2017-06-29 Thread Harry Schmalzbauer
 Bezüglich Harry Schmalzbauer's Nachricht vom 16.05.2017 18:26 (localtime):
> B
…
 The issue is, that current UEFI implementation is using 64MB staging
 memory for loading the kernel and modules and files. When the boot is
 called, the relocation code will put the bits from staging area into the
 final places. The BIOS version does not need such staging area, and that
 will explain the difference.

 I actually have different implementation to address the same problem,
 but thats for illumos case, and will need some work to make it usable
 for freebsd; the idea is actually simple - allocate staging area per
 loaded file and relocate the bits into the place by component, not as
 continuous large chunk (this would also allow to avoid the mines like
 planted by hyperv;), but right now there is no very quick real solution
 other than just build efi loader with larger staging size.
>>> Ic, thanks for the explanation.
>>> While not aware about the purpose of the staging area nor the
>>> consequences of enlarging it, do you think it's feasable increasing it
>>> to 768Mib?
>>>
>>> At least now I have an idea baout the issue and an explanation why
>>> reducing md_imgae to 100MB hasn't helped – still more than 64...
>>>
>>> Any quick hint where to define the staging area size highly appreciated,
>>> fi there are no hard objections against a 768MB size.
>>>
>>> -harry
>> The problem is that before UEFI Boot Services are not switched off, the 
>> memory is managed (and owned) by the firmware,
> Hmm, I've been expecting something like that (owend by firmware) ;-)
>
> So I'll stay with CSM for now, and will happily be an early adopter if
> you need someone to try anything (-stable mergable).

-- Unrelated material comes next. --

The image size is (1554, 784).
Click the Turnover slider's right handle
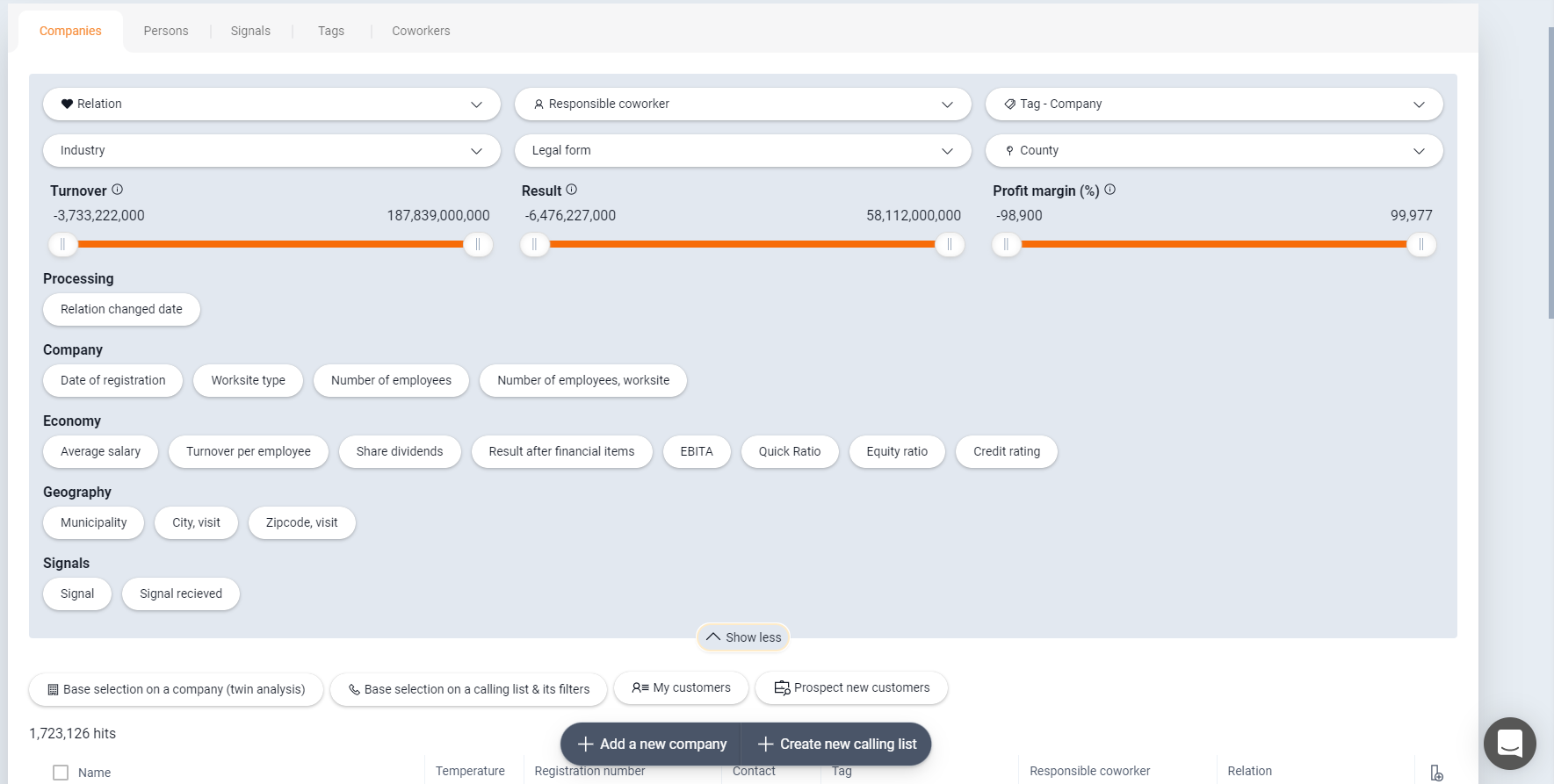(478, 245)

Toomas, thanks for your help so far! I'm just curious if there's news on
this.
Was there a decision made whether kernel should be utilized to relocate
the MD image modules or the loader should be extended to handle
(x-)large staging areas?

I'd like to switch back to UEFI booting for various reasons (most
priority has consistency), but can't since it breaks md-rootfs with that
machine (the other run ESXi still).

If there's anything to test, please let me know.